Pragmatically, there are two complementary assumptions regarding OSes among IT professionals, especially at device OEMs:
- OSes are black boxes, the security of which must be taken for granted, as value-added is delivered in applications (system-level security is someone else’s problem)
- OSes are complex and by consequence buggy and subject to vulnerabilities, but organizational expertise, resources and time are insufficient to build and maintain an operating system
These two assumptions have led development and deployment of vast fleets of insecure and thereby untrustworthy devices that plague the IoT ecosystem.
The central tenet of these assumptions, however, is not wrong – it is not the business of OEMs and other software developers to build and maintain their own OSes. For the last two decades, most system designs looked to third parties (ISVs, OSVs and open source projects) to obtain the OS used in IoT/embedded systems and other dedicated computing designs. Unfortunately, the vast majority of those OSes were not and are not secure.
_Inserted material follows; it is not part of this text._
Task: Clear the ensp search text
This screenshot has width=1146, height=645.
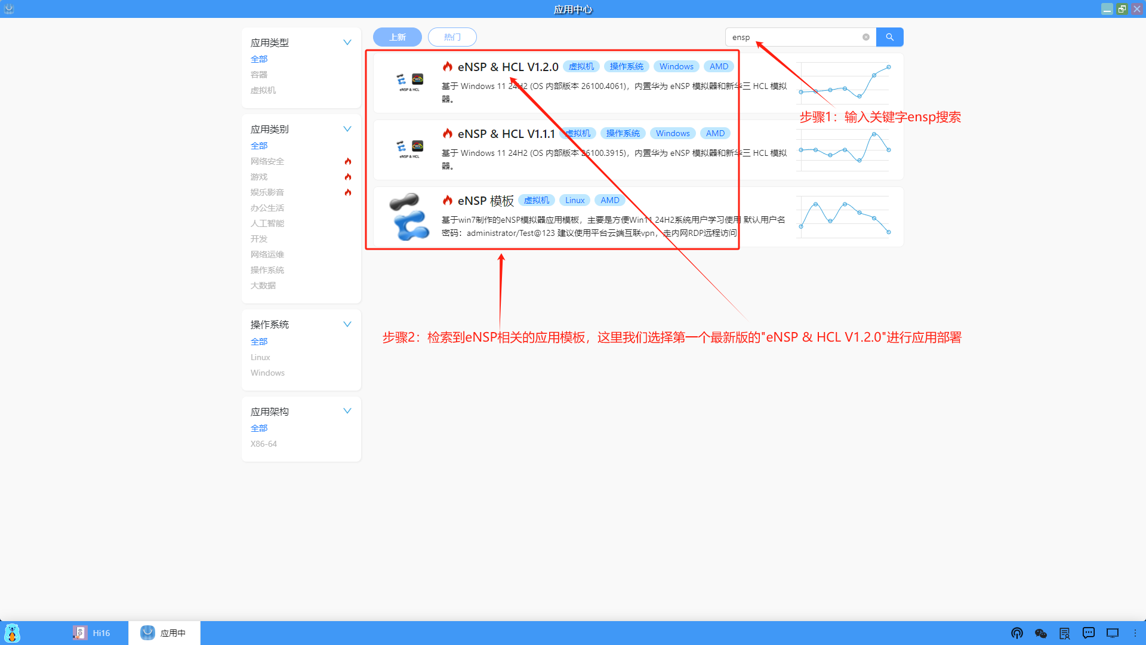Action: (x=865, y=37)
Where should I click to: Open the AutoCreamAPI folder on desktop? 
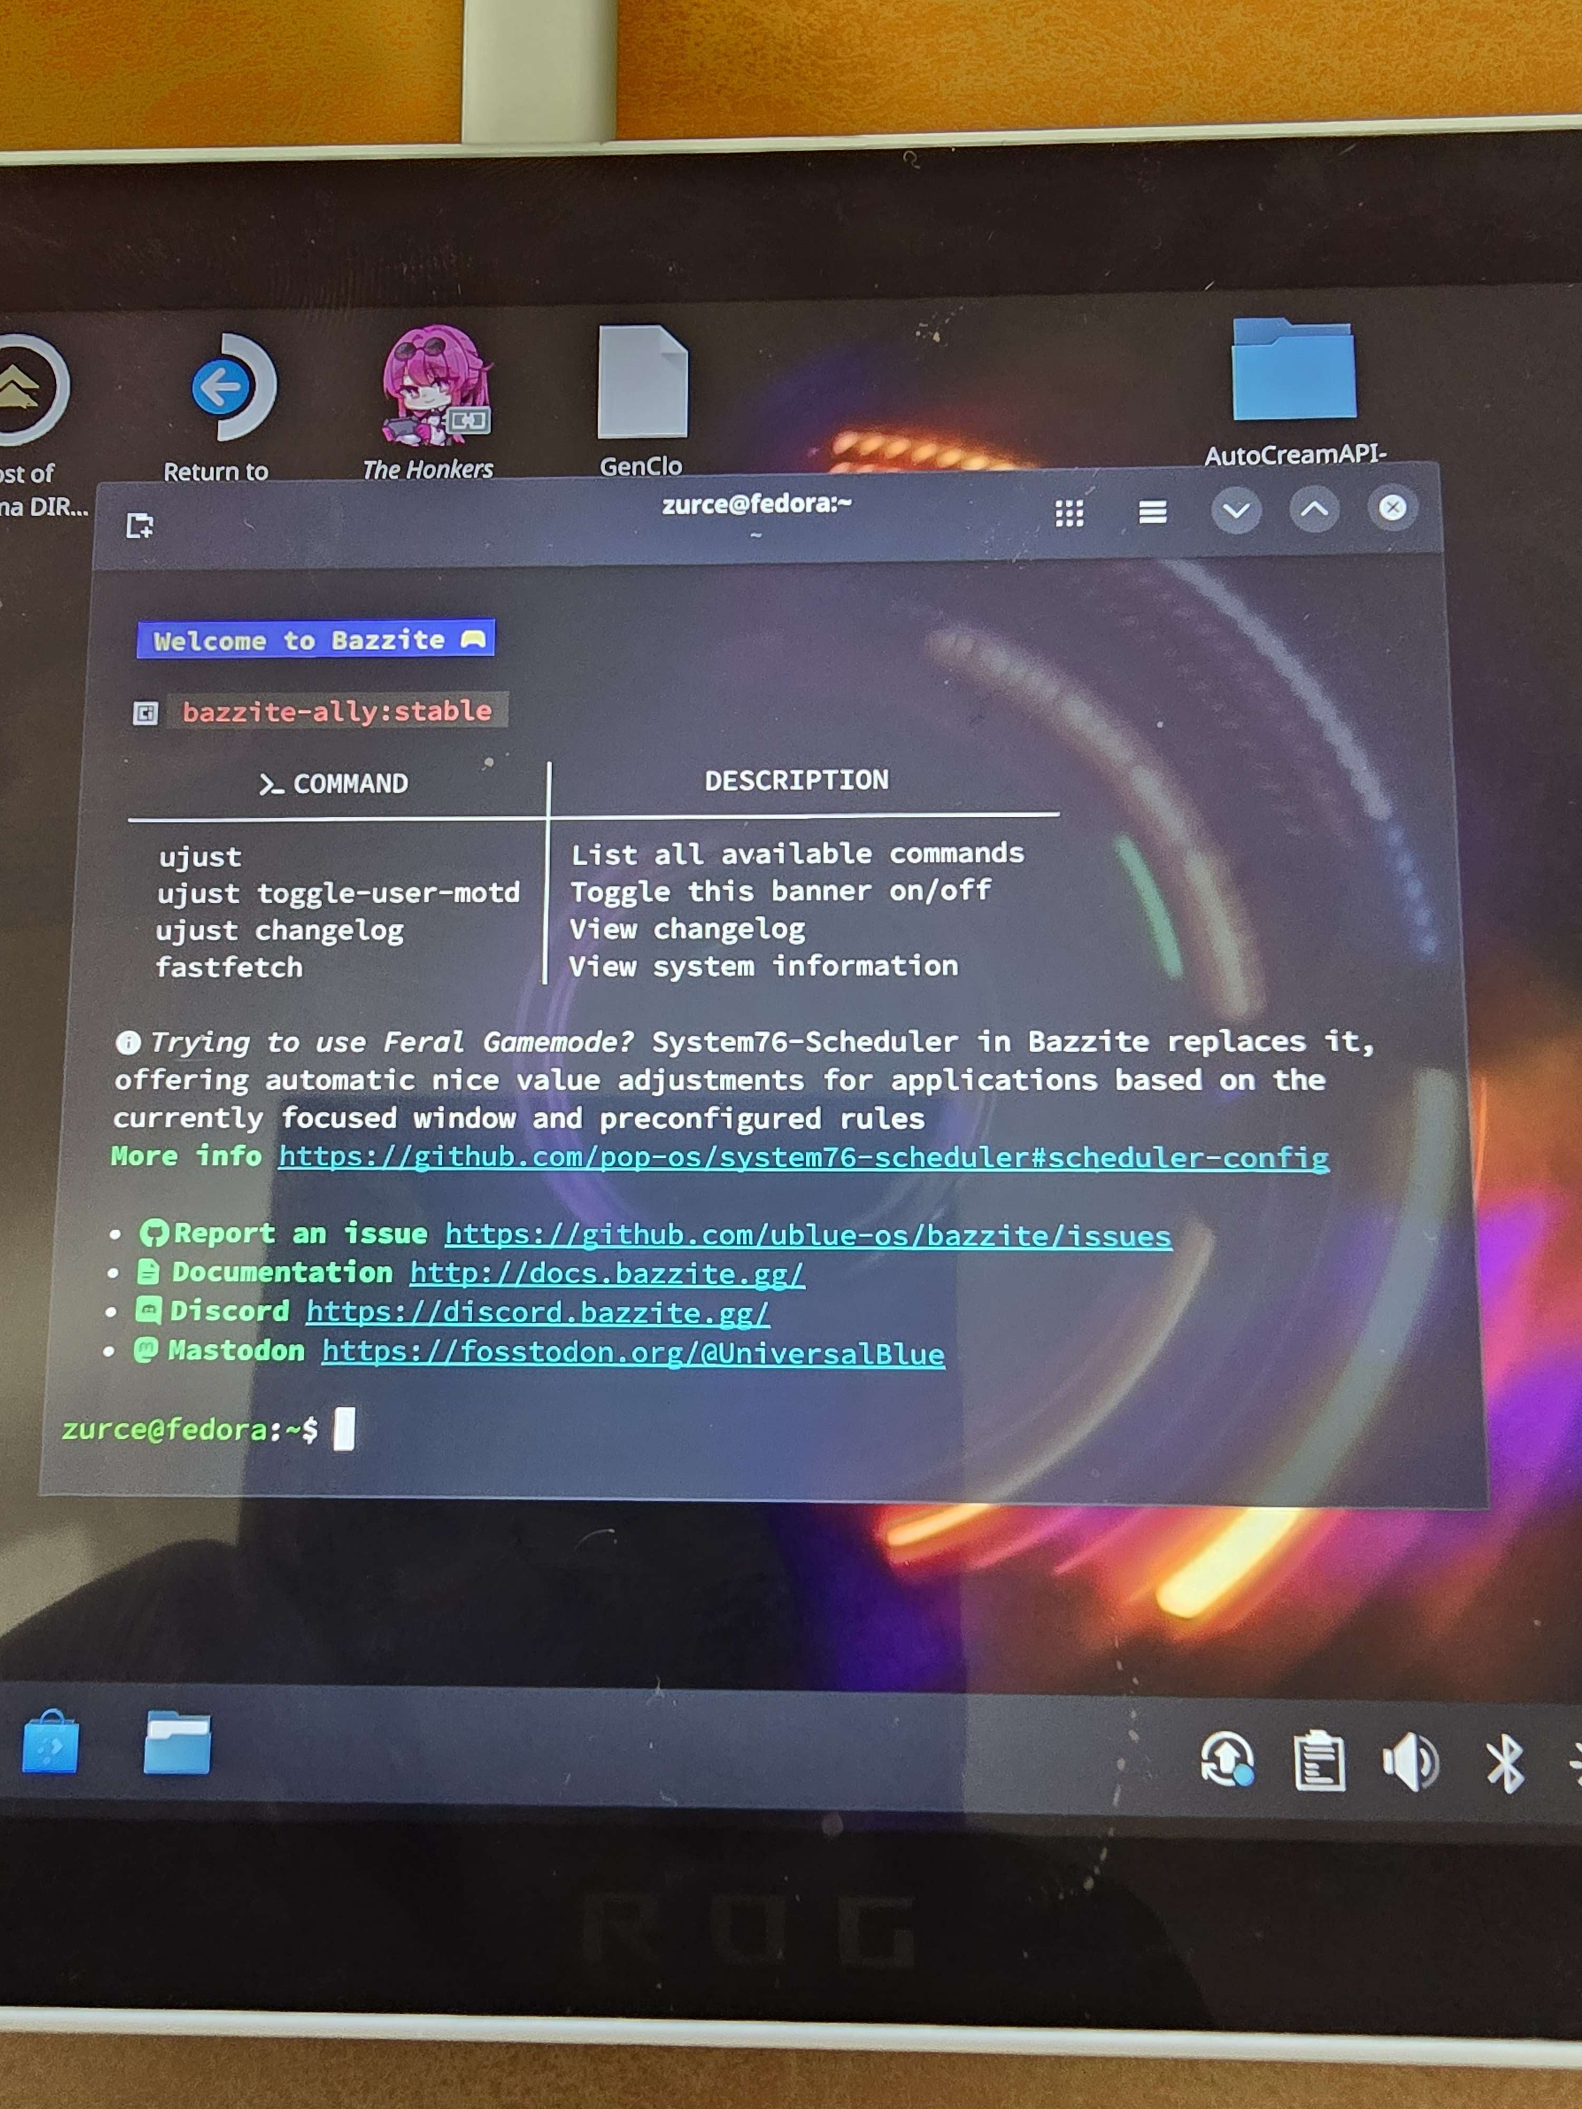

The secure operating system is not a unicorn. It is quite possible and practical to develop and deliver a verifiably secure and trustworthy OS. At ProvenRun, we have found that in addition to Secure by Design, the best way to establish rigorous trustworthiness lies in formal software verification. This process, built upon mathematical proofs, testifies to the absence of bugs and associated faults and vulnerabilities.
Only two operating systems have ever been formally verified: SEL4 and ProvenRun ProvenCore. And only ProvenCore has a professional organization standing behind it, offering support, maintenance and indemnification.
Trust But Verify
Trust is always conditional. System components that are labeled as “trusted” should be treated with skepticism until they demonstrate security properties.
Don’t get stuck agonizing over the scope and content of your TCB, but don’t ignore the need for defining it as core to your designs. ProvenCore can make your trusted computing choices simpler and more straightforward.